◆ DATA EXCERPTS:
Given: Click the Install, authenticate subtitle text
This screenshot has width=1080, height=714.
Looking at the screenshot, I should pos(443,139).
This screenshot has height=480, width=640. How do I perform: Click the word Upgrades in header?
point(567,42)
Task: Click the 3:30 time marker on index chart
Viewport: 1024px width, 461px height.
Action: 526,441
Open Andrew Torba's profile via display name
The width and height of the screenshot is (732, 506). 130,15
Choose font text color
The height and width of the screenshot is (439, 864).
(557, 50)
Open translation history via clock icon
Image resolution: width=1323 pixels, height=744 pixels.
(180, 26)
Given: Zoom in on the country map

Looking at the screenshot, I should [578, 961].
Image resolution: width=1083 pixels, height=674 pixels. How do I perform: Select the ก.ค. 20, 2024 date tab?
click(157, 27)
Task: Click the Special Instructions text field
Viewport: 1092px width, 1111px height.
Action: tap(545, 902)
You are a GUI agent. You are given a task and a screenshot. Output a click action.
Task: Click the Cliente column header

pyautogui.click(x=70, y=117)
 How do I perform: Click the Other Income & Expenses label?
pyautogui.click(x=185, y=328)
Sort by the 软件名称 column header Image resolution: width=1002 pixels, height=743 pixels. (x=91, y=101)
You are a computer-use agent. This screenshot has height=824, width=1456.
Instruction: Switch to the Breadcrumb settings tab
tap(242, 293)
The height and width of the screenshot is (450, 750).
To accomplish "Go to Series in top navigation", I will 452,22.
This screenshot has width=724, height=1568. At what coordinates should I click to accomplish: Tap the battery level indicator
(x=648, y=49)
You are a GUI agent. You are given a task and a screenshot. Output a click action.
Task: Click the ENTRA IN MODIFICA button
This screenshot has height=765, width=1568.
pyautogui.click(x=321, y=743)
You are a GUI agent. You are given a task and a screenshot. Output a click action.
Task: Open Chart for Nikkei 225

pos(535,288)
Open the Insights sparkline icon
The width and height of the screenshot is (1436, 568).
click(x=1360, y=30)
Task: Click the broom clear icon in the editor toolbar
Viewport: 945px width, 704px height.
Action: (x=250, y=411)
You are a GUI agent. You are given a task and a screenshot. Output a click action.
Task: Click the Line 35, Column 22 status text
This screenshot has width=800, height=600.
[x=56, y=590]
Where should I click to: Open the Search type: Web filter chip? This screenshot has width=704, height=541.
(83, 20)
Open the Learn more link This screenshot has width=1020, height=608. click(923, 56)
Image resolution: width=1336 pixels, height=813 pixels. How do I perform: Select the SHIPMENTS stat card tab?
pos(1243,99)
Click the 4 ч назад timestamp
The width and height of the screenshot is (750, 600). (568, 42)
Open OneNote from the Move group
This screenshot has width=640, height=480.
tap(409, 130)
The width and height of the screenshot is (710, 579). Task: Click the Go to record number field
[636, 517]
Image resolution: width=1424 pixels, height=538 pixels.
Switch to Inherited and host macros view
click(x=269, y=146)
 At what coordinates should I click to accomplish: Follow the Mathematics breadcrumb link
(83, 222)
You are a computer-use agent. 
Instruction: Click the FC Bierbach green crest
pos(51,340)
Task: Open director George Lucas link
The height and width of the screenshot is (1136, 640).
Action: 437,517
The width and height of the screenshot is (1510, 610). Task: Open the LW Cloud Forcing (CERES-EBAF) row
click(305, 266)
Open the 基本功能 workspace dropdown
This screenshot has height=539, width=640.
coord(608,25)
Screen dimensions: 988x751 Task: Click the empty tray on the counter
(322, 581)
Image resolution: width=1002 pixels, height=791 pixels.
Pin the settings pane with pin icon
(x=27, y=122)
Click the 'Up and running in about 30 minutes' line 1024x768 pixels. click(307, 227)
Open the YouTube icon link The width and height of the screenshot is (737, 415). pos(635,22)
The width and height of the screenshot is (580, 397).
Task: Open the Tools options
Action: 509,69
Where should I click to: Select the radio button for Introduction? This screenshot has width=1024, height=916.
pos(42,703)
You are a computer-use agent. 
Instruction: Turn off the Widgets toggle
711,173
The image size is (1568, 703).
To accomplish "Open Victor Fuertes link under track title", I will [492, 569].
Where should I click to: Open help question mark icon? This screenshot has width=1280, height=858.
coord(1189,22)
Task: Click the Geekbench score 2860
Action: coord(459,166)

◆ DIRECTIONS FOR THIS TASK:
Beginning with the first line of the records above, reproduce each line exactly, ending at the line that contains "Choose font text color", and leave out everything else.

◆ WRITTEN ANSWER:
Given: Click the Install, authenticate subtitle text
This screenshot has width=1080, height=714.
Looking at the screenshot, I should pos(443,139).
This screenshot has height=480, width=640. How do I perform: Click the word Upgrades in header?
point(567,42)
Task: Click the 3:30 time marker on index chart
Viewport: 1024px width, 461px height.
Action: 526,441
Open Andrew Torba's profile via display name
The width and height of the screenshot is (732, 506). 130,15
Choose font text color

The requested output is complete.